--- ASSIGNMENT ---
Character for character, transcribe the entries below, minus the images.

--- RAW DATA ---

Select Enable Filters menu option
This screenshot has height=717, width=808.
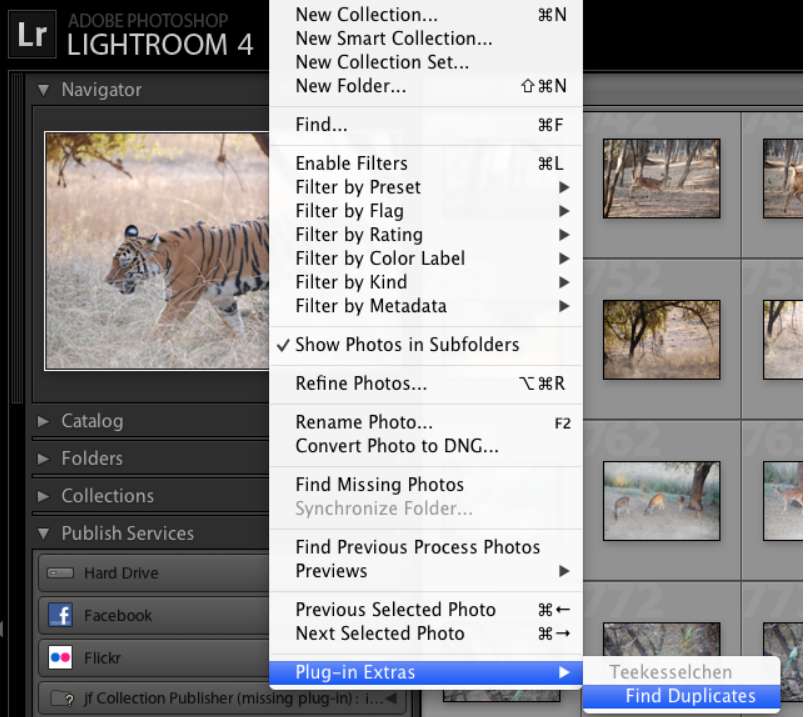coord(351,163)
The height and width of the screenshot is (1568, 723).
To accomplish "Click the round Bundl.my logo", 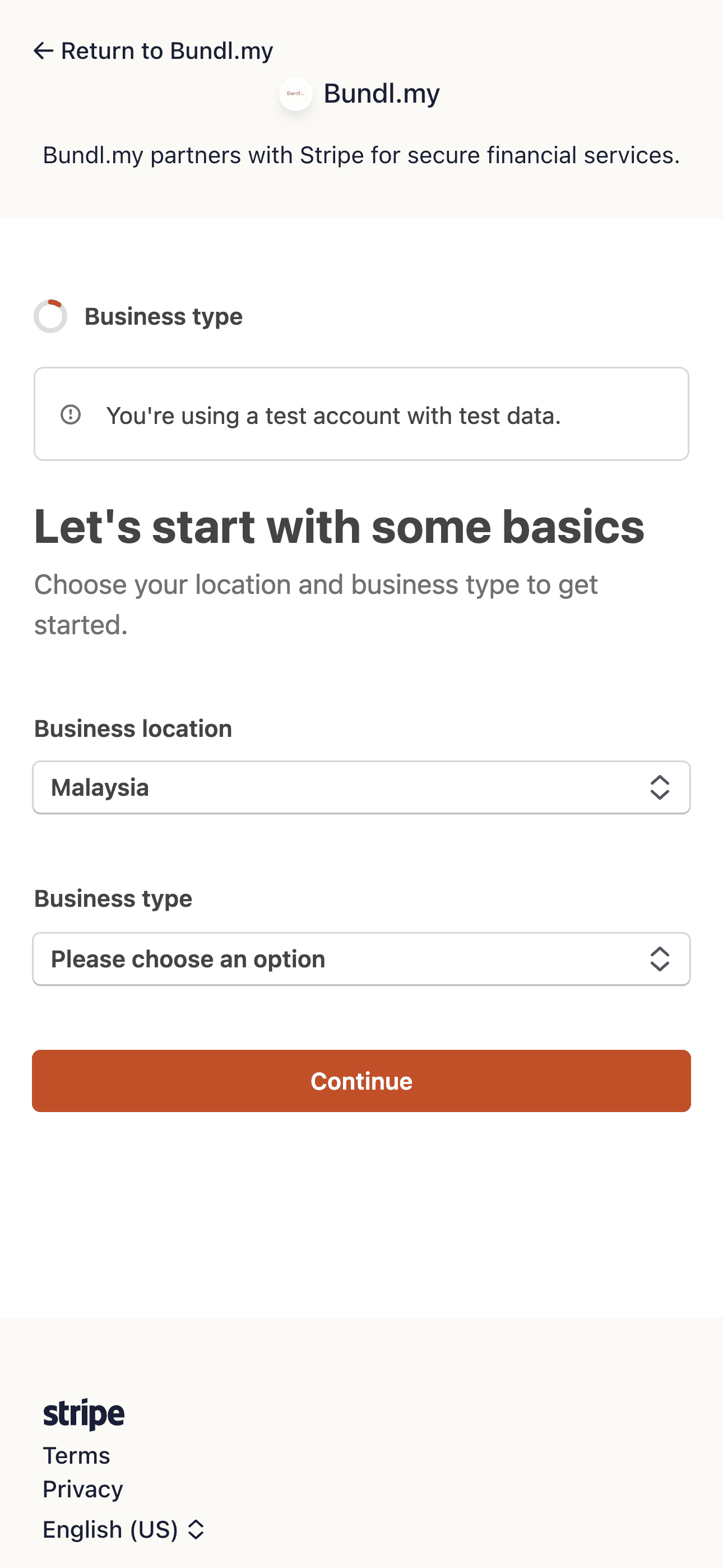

--- EXERCISE ANSWER ---
Select Enable Filters menu option
This screenshot has height=717, width=808.
coord(351,163)
The height and width of the screenshot is (1568, 723).
To accomplish "Click the round Bundl.my logo", 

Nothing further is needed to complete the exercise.